── Extracted records ──

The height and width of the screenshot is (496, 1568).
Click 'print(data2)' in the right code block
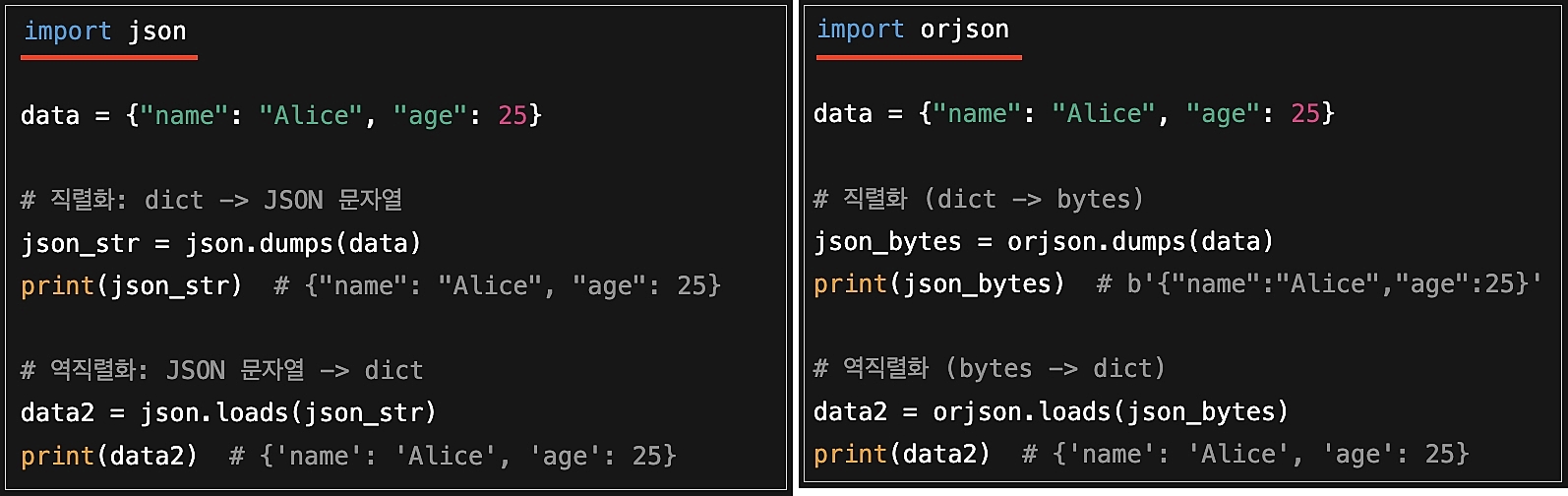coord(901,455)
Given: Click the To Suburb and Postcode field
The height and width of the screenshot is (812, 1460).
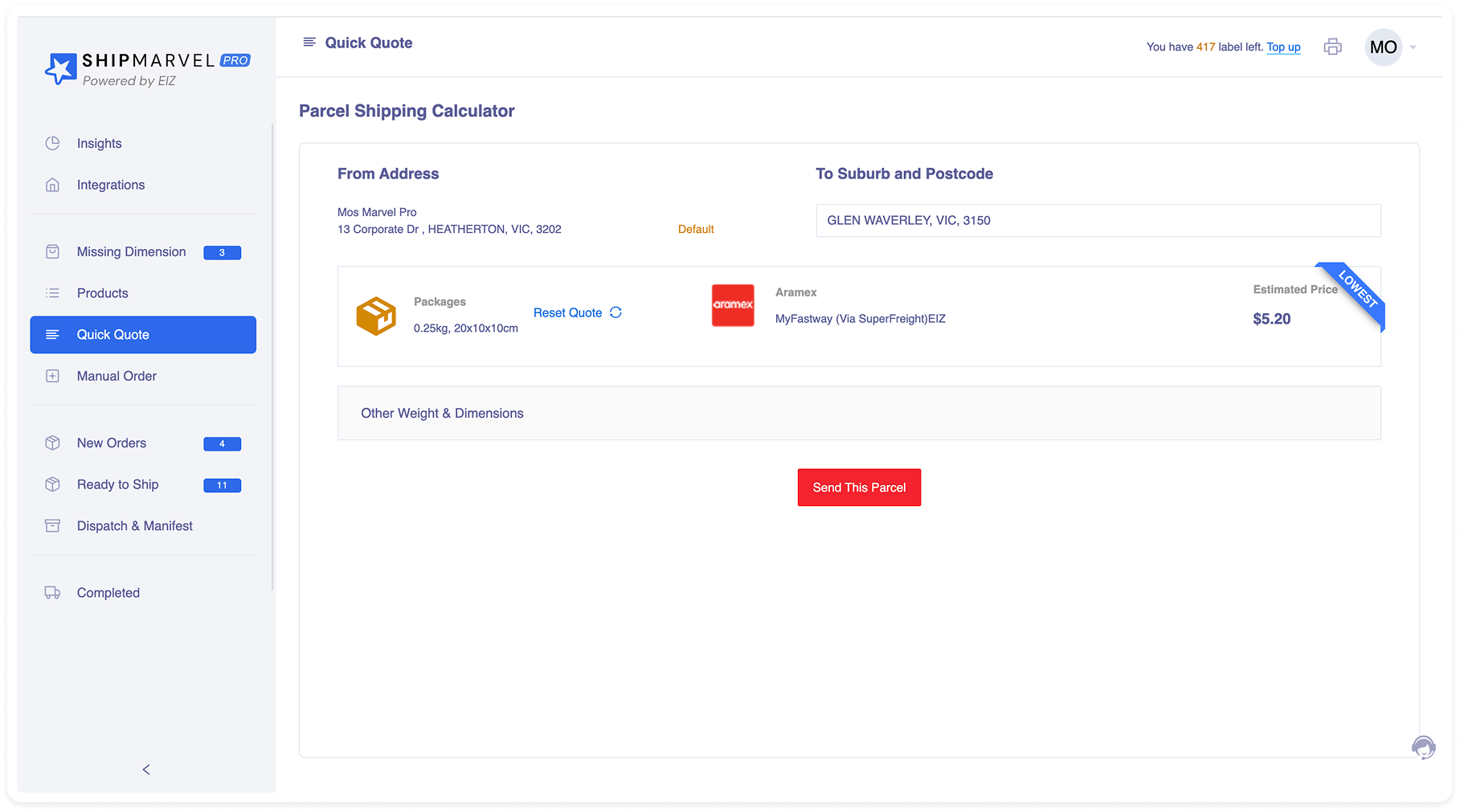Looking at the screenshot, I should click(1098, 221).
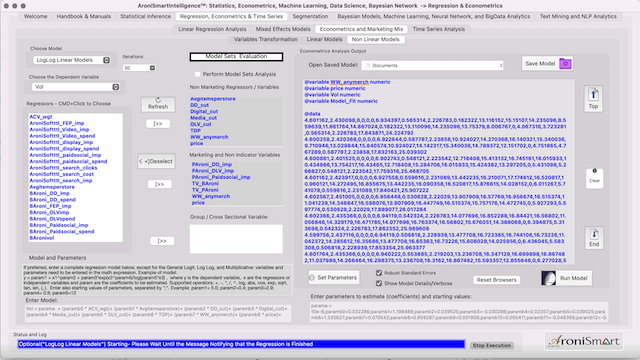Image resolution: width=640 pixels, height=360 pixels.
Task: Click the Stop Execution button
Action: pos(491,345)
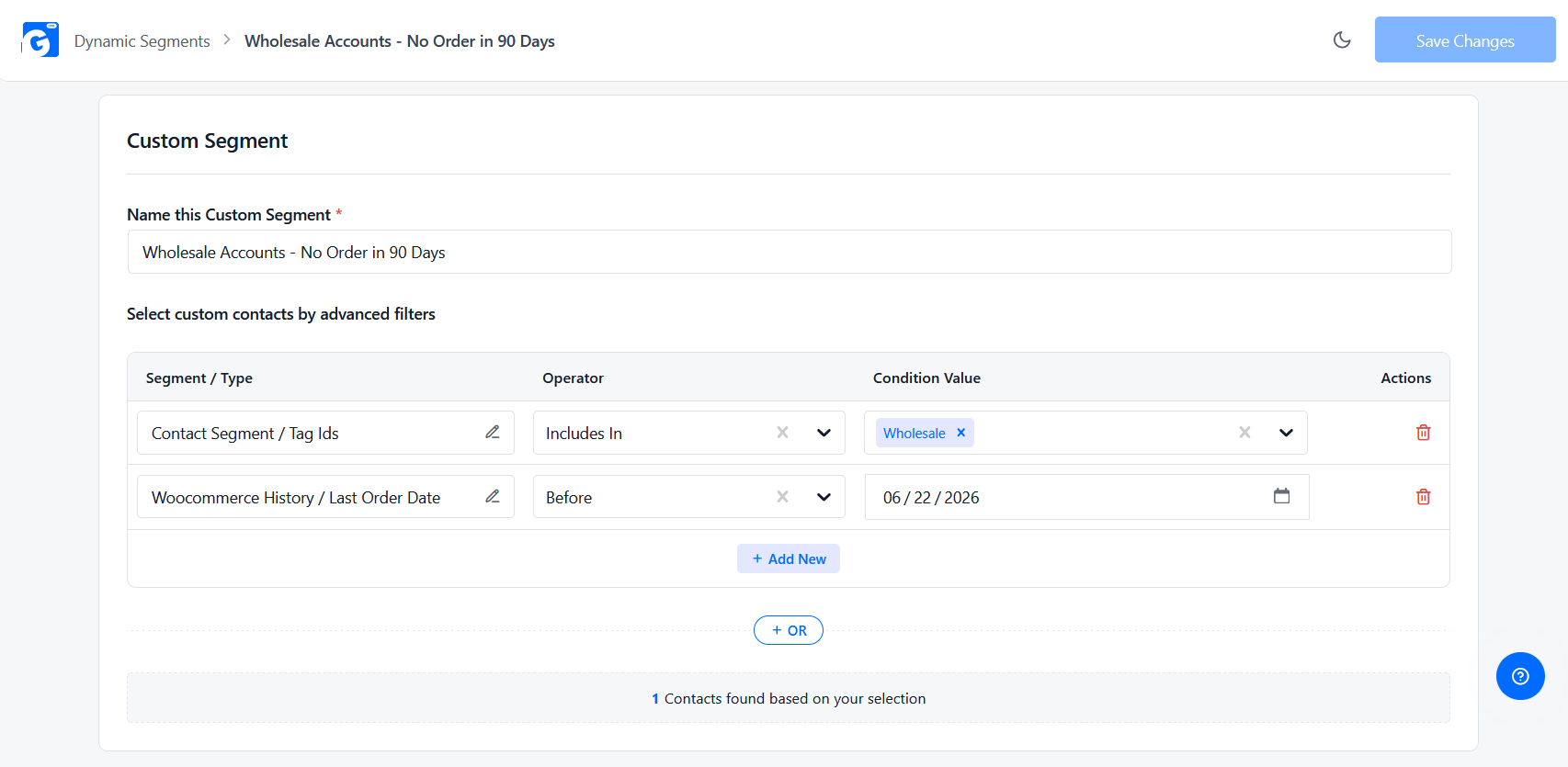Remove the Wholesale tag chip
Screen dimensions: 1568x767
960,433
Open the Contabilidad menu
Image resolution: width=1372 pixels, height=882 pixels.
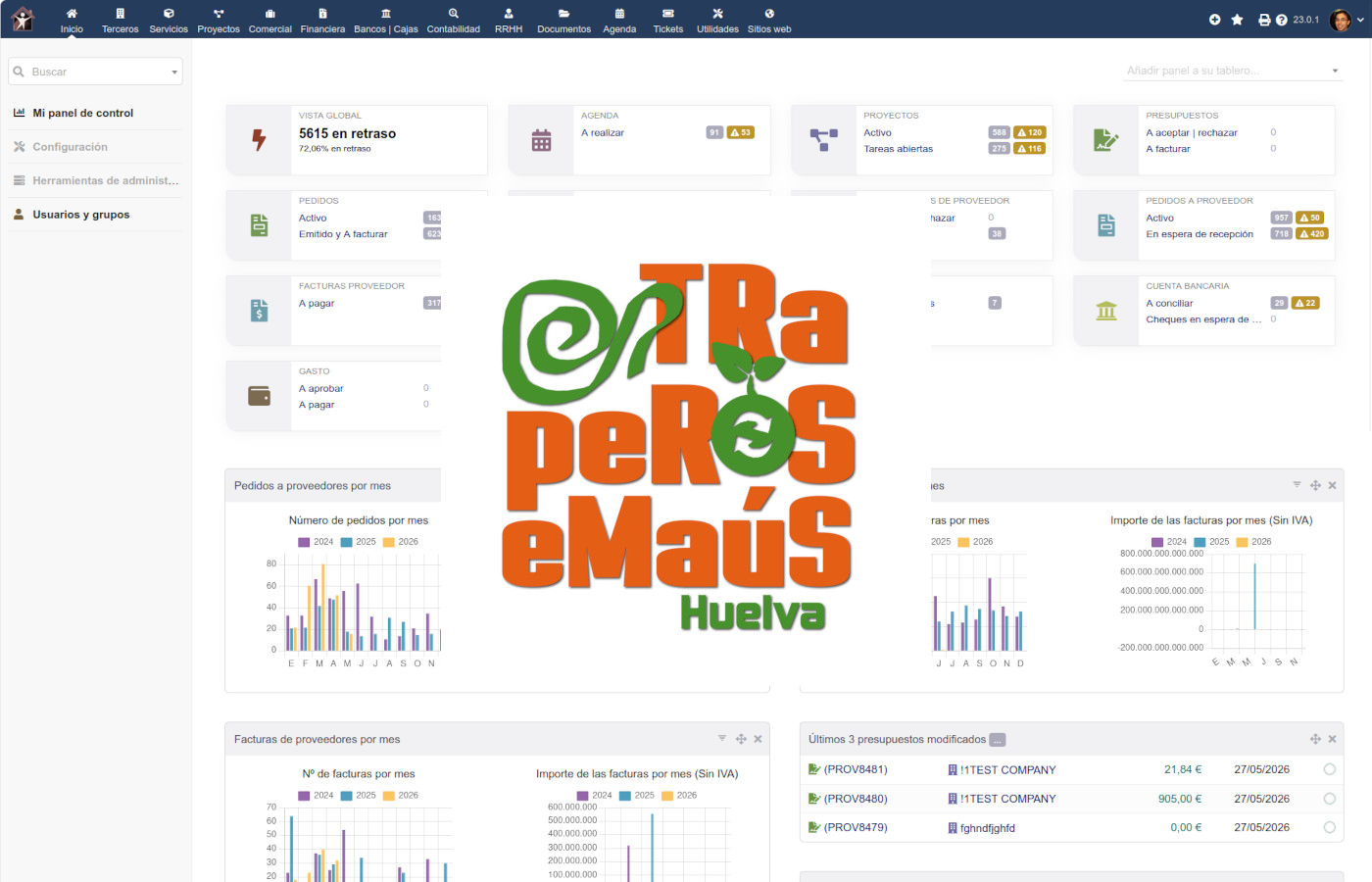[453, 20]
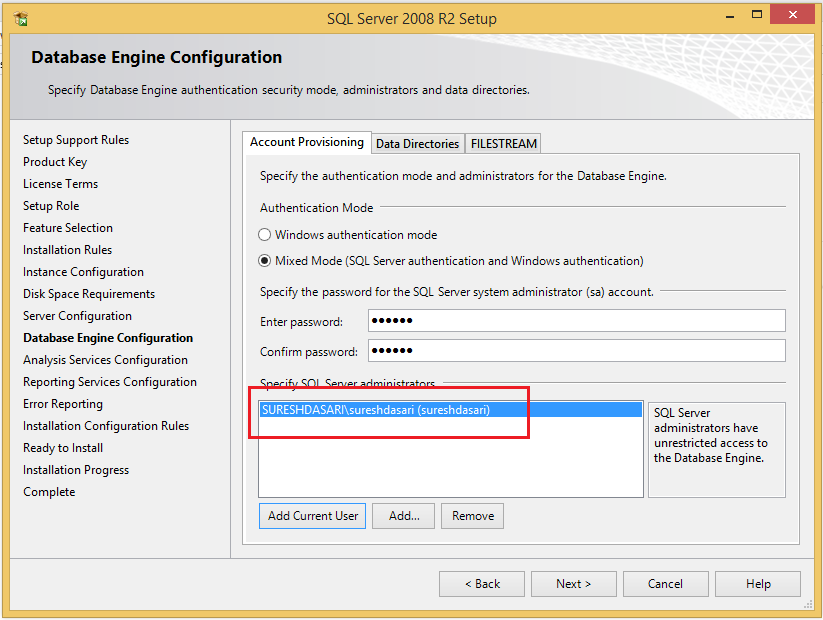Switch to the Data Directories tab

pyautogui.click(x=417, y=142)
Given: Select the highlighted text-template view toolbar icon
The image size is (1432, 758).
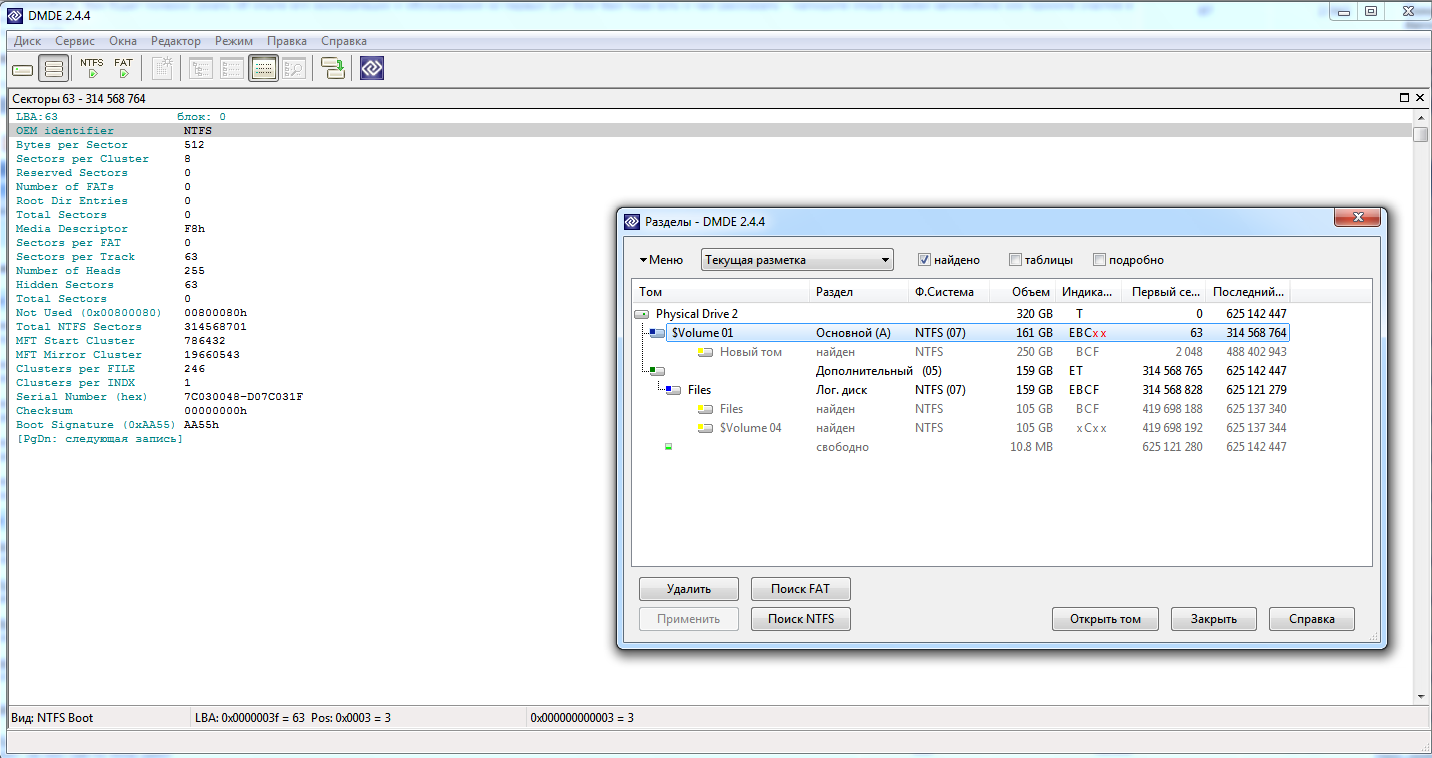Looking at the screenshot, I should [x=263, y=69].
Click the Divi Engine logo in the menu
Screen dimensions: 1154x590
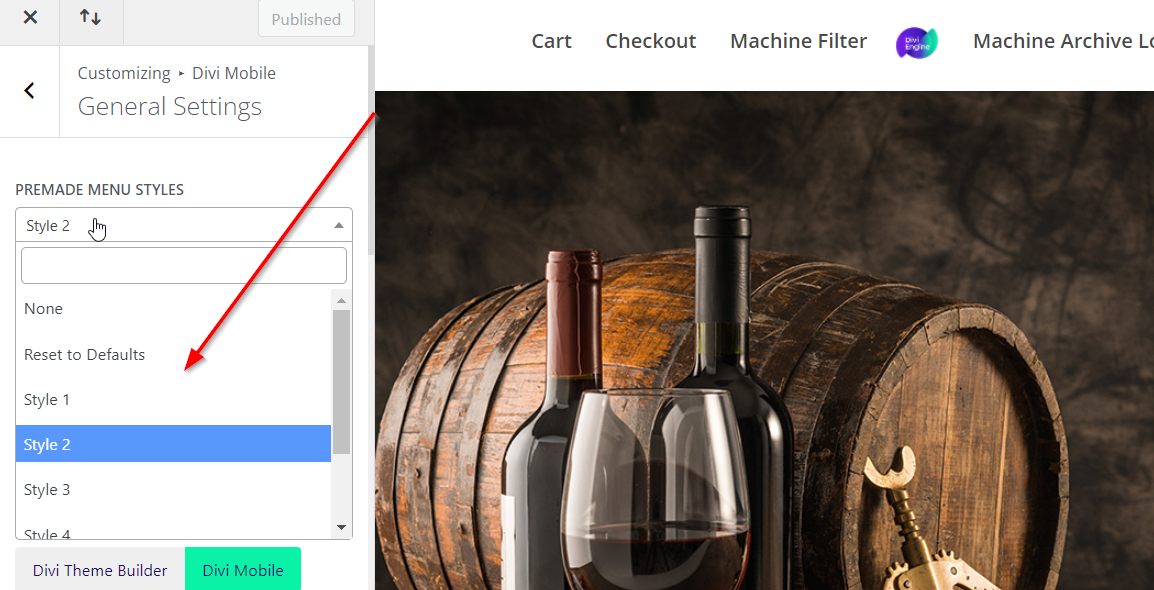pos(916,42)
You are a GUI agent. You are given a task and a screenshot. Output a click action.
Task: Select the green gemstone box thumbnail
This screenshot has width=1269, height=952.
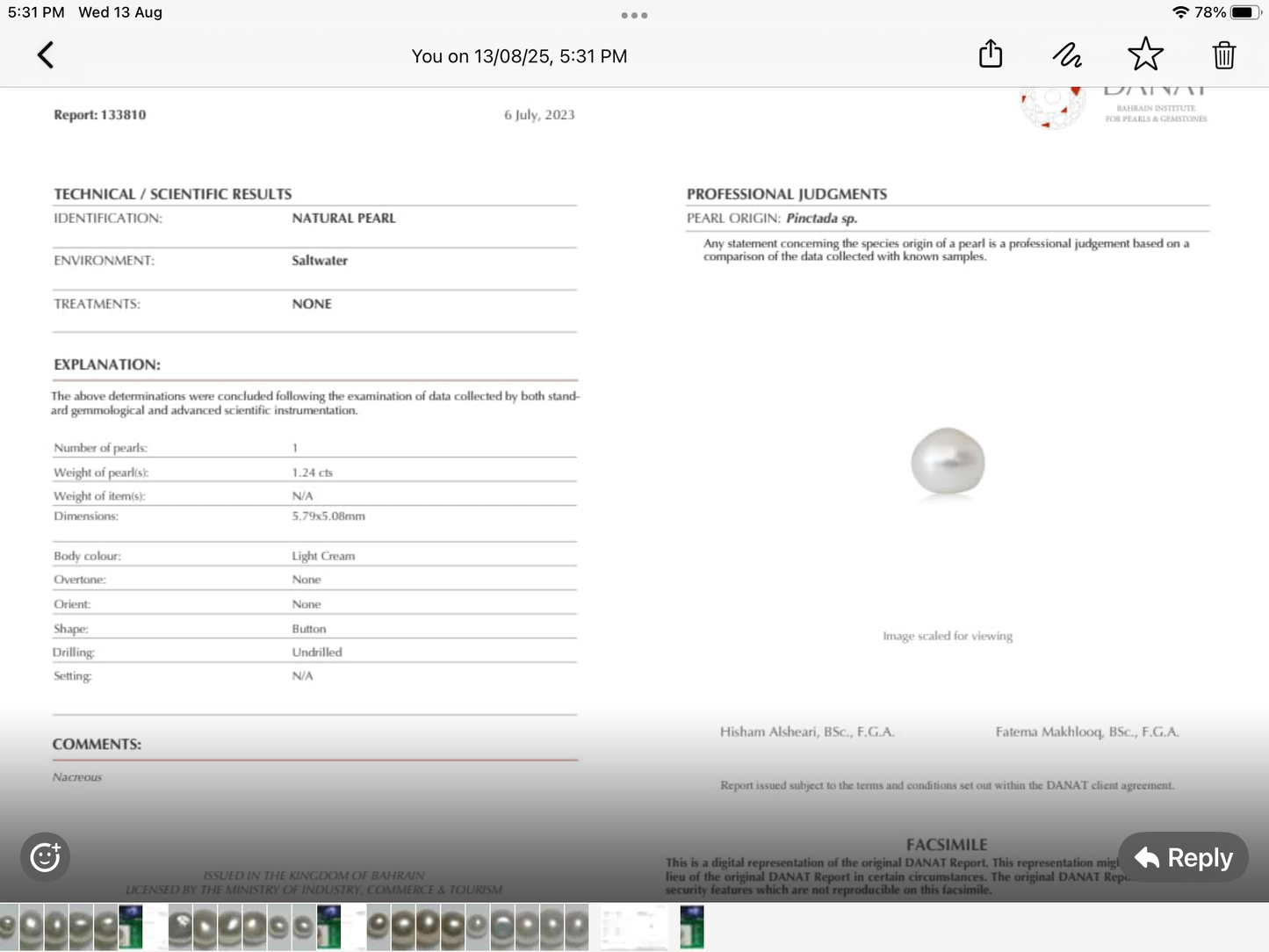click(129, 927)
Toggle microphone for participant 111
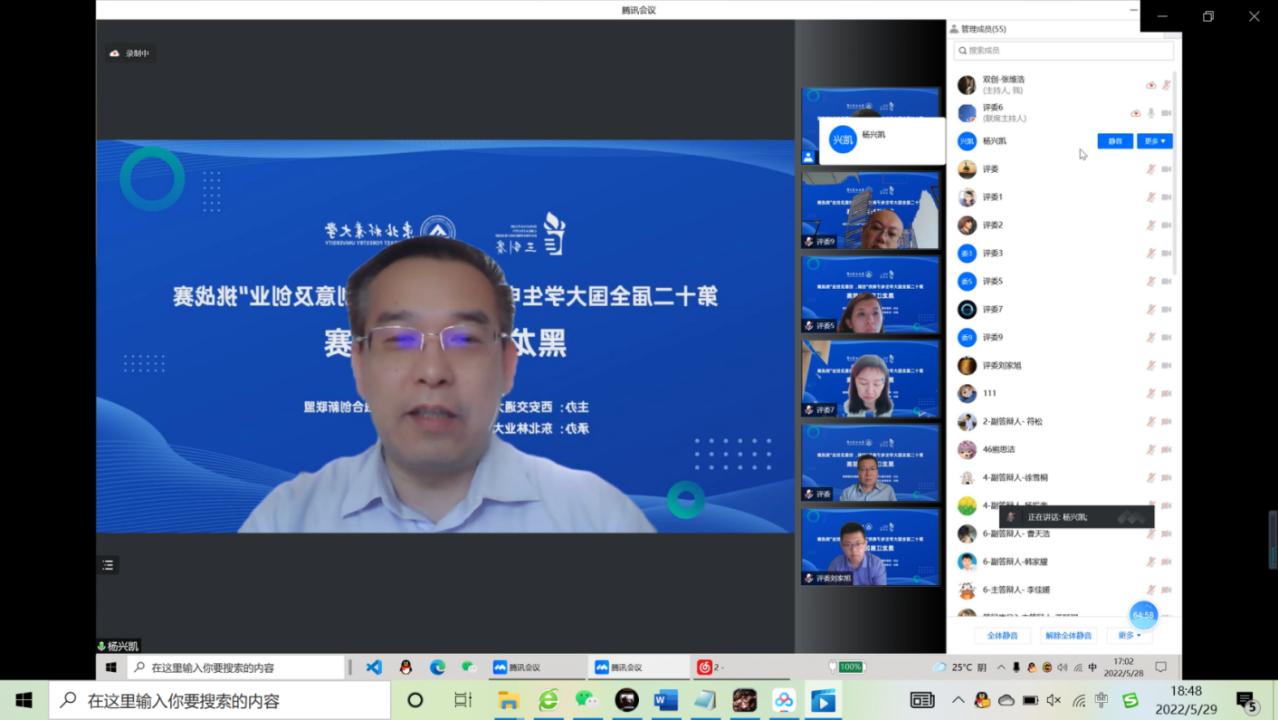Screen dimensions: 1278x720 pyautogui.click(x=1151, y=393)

───

# Exercise aim
Please write out all the data again word for word, but not the pictures.

# Task response
The height and width of the screenshot is (496, 1568).
Click 'print(data2)' in the right code block
coord(901,455)
Given: Click the To Suburb and Postcode field
The height and width of the screenshot is (812, 1460).
Looking at the screenshot, I should click(1098, 221).
Image resolution: width=640 pixels, height=360 pixels.
Task: Click the Stop Execution button
Action: pos(491,345)
Remove the Wholesale tag chip
Screen dimensions: 1568x767
960,433
Open the Contabilidad menu
Image resolution: width=1372 pixels, height=882 pixels.
[453, 20]
Switch to the Data Directories tab

pyautogui.click(x=417, y=142)
Given: Select the highlighted text-template view toolbar icon
The image size is (1432, 758).
Looking at the screenshot, I should [x=263, y=69].
Click the Divi Engine logo in the menu
Screen dimensions: 1154x590
pos(916,42)
You are a GUI agent. You are given a task and a screenshot. Output a click action.
Task: Select the green gemstone box thumbnail
This screenshot has width=1269, height=952.
click(129, 927)
Toggle microphone for participant 111
Screen dimensions: 1278x720 pyautogui.click(x=1151, y=393)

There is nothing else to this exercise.